(Given request): Copy the data below verbatim, starting with the line that contains "Where should I click to: Open the Time" and continuing through the line that contains "tap(1010, 46)", and give only those lines.

(Record extracts):
------------------------------
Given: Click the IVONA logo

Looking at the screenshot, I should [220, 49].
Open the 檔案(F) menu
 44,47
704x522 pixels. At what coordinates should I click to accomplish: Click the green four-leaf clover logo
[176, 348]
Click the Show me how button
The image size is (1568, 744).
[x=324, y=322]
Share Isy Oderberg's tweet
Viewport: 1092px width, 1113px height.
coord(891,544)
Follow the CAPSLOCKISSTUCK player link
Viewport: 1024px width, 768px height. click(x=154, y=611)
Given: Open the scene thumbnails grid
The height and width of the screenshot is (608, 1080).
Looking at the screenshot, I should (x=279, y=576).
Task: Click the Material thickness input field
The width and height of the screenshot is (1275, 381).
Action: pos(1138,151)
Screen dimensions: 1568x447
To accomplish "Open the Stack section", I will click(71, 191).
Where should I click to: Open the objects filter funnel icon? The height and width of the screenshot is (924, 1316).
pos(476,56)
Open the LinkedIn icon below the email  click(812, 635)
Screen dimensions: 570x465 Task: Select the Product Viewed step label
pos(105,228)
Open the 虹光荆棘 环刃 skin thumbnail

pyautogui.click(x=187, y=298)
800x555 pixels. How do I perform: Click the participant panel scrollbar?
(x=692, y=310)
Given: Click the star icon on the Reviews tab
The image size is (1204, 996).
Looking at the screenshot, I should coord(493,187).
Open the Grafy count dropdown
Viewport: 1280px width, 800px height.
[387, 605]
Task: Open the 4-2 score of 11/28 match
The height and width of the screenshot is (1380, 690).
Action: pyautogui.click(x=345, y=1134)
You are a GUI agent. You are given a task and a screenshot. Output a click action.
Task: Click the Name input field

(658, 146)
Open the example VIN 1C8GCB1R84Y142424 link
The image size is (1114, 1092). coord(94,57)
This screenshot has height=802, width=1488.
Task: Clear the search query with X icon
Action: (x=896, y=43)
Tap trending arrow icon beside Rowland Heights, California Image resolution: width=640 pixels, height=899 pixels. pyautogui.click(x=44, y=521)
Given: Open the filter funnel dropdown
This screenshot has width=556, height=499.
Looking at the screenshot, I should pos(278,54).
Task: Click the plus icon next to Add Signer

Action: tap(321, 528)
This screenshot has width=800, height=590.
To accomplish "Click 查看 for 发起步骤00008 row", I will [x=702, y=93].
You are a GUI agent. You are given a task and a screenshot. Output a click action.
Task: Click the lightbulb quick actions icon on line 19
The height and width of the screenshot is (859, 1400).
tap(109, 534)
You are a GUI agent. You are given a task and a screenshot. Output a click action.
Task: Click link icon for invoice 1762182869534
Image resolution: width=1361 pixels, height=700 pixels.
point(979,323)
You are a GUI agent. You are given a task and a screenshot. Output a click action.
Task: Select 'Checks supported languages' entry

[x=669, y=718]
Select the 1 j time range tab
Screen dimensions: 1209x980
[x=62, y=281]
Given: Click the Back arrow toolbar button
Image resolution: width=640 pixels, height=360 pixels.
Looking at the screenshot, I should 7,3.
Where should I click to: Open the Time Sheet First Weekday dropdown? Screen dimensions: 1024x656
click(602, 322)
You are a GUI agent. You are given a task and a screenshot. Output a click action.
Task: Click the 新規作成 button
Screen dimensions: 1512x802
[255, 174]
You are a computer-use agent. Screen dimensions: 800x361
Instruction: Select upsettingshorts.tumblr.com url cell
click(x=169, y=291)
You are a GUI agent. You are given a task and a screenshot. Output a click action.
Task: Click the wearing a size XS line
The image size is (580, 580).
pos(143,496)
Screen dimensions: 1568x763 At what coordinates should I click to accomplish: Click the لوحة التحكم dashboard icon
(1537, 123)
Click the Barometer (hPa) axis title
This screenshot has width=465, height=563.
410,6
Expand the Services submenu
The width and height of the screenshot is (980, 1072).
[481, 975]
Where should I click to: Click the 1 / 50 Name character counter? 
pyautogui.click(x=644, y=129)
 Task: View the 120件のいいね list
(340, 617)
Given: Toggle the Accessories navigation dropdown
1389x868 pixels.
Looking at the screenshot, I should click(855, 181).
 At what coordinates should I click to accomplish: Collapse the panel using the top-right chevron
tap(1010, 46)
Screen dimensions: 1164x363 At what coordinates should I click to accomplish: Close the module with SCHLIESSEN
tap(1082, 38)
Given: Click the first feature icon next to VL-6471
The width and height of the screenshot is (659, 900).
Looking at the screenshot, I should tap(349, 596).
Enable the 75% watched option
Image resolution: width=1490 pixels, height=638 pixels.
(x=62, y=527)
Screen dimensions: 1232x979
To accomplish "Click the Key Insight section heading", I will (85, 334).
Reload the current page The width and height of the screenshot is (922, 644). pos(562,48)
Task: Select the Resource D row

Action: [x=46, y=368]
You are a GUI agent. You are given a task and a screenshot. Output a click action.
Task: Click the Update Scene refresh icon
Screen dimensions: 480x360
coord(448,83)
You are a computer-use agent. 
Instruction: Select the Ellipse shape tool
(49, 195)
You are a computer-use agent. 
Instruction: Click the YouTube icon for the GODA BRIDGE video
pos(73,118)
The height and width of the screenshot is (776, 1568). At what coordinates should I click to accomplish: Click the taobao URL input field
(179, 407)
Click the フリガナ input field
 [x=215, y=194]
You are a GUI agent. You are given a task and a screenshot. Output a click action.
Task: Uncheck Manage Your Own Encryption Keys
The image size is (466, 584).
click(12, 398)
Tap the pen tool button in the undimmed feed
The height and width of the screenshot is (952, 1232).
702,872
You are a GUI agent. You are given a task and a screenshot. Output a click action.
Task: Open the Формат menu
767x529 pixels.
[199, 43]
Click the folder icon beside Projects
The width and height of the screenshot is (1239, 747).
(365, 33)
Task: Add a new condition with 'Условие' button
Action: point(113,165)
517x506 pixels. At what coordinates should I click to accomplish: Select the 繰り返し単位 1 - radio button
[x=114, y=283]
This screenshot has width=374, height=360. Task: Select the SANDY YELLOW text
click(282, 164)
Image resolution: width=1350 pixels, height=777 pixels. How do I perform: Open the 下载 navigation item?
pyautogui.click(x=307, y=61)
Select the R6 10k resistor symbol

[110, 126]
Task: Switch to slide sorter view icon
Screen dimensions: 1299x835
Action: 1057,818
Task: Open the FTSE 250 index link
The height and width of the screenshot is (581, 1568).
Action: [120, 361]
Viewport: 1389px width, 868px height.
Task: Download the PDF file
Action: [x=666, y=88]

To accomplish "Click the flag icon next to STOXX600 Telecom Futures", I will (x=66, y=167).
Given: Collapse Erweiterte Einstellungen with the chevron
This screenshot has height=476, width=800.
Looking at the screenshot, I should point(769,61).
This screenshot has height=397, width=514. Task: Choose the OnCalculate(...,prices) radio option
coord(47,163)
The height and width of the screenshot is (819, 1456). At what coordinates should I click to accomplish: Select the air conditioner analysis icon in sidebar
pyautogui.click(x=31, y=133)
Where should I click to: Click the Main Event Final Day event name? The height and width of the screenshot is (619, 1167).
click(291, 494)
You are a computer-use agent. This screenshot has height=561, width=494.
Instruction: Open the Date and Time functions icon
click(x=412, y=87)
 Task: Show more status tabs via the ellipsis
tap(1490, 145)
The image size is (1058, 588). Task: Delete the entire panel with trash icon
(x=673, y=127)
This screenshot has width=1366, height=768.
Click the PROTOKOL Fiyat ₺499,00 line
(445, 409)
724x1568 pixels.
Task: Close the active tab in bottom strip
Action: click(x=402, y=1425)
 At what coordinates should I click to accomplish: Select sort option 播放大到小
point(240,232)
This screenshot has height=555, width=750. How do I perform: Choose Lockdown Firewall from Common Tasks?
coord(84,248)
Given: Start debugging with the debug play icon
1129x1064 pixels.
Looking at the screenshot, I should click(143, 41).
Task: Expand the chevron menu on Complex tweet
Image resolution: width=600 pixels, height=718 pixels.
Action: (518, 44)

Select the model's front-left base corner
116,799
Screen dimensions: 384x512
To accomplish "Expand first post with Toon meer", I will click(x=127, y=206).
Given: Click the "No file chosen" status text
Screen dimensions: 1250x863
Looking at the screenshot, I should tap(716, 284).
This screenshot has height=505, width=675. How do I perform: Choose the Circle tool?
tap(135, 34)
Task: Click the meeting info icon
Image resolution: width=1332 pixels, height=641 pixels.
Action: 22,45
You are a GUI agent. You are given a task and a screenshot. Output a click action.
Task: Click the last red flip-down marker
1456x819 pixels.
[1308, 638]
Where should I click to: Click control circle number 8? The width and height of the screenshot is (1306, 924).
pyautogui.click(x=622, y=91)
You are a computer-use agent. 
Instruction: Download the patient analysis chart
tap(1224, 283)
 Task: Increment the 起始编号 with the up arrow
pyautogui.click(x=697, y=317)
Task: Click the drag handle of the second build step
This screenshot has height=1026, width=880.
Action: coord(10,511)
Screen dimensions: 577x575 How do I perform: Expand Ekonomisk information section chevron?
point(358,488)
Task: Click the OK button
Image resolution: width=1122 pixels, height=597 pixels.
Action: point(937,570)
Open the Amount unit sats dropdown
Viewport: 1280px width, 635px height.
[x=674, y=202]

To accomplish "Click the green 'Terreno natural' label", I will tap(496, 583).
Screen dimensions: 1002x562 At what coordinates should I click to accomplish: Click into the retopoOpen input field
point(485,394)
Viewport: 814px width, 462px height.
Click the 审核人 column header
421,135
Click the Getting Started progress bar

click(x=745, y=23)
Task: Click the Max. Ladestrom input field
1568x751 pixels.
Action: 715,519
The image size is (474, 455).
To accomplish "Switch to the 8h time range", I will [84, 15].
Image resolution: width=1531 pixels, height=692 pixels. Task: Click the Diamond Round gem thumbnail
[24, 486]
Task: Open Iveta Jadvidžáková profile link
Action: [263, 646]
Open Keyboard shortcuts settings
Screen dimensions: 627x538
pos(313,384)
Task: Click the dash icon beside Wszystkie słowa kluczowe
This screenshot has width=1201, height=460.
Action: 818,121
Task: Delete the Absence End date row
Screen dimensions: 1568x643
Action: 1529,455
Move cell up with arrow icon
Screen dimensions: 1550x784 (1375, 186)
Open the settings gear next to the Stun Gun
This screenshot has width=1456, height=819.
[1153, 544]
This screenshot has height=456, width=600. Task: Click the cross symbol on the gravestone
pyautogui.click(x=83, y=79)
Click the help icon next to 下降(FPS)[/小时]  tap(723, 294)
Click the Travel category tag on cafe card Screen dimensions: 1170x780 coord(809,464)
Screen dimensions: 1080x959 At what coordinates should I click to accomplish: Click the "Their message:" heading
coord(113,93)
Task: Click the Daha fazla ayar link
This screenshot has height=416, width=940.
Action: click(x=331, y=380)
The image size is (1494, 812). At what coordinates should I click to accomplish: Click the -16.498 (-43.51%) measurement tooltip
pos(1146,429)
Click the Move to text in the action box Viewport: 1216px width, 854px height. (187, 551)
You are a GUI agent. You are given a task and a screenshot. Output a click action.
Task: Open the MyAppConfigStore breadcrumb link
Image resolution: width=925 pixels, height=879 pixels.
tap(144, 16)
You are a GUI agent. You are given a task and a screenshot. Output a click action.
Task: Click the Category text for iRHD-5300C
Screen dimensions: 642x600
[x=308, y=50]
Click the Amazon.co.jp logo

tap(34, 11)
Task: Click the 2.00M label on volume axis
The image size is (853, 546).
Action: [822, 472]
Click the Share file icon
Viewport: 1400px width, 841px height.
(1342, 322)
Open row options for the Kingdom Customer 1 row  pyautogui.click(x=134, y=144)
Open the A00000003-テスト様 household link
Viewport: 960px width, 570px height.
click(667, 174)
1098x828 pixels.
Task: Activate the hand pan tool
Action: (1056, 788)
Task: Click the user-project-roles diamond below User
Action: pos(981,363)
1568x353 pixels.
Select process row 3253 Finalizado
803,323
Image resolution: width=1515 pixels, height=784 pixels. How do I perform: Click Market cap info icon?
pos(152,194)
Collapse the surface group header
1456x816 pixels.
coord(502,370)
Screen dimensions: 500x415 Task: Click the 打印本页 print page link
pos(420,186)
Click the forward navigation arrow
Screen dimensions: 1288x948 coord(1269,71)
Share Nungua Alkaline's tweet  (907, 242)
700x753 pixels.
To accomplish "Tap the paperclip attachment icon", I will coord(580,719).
------------------------------
(Completed task):
Where should I click to: Open the Time Sheet First Weekday dropdown? Screen dimensions: 1024x656
click(602, 322)
You are a GUI agent. You are given a task and a screenshot. Output a click action.
Task: Click the 新規作成 button
Screen dimensions: 1512x802
[255, 174]
You are a computer-use agent. Screen dimensions: 800x361
Instruction: Select upsettingshorts.tumblr.com url cell
click(x=169, y=291)
You are a GUI agent. You are given a task and a screenshot. Output a click action.
Task: Click the wearing a size XS line
The image size is (580, 580).
pos(143,496)
Screen dimensions: 1568x763 At what coordinates should I click to accomplish: Click the لوحة التحكم dashboard icon
(1537, 123)
Click the Barometer (hPa) axis title
This screenshot has width=465, height=563.
410,6
Expand the Services submenu
The width and height of the screenshot is (980, 1072).
[481, 975]
Where should I click to: Click the 1 / 50 Name character counter? 
pyautogui.click(x=644, y=129)
 Task: View the 120件のいいね list
(340, 617)
Given: Toggle the Accessories navigation dropdown
1389x868 pixels.
Looking at the screenshot, I should click(855, 181).
 At what coordinates should I click to accomplish: Collapse the panel using the top-right chevron
tap(1010, 46)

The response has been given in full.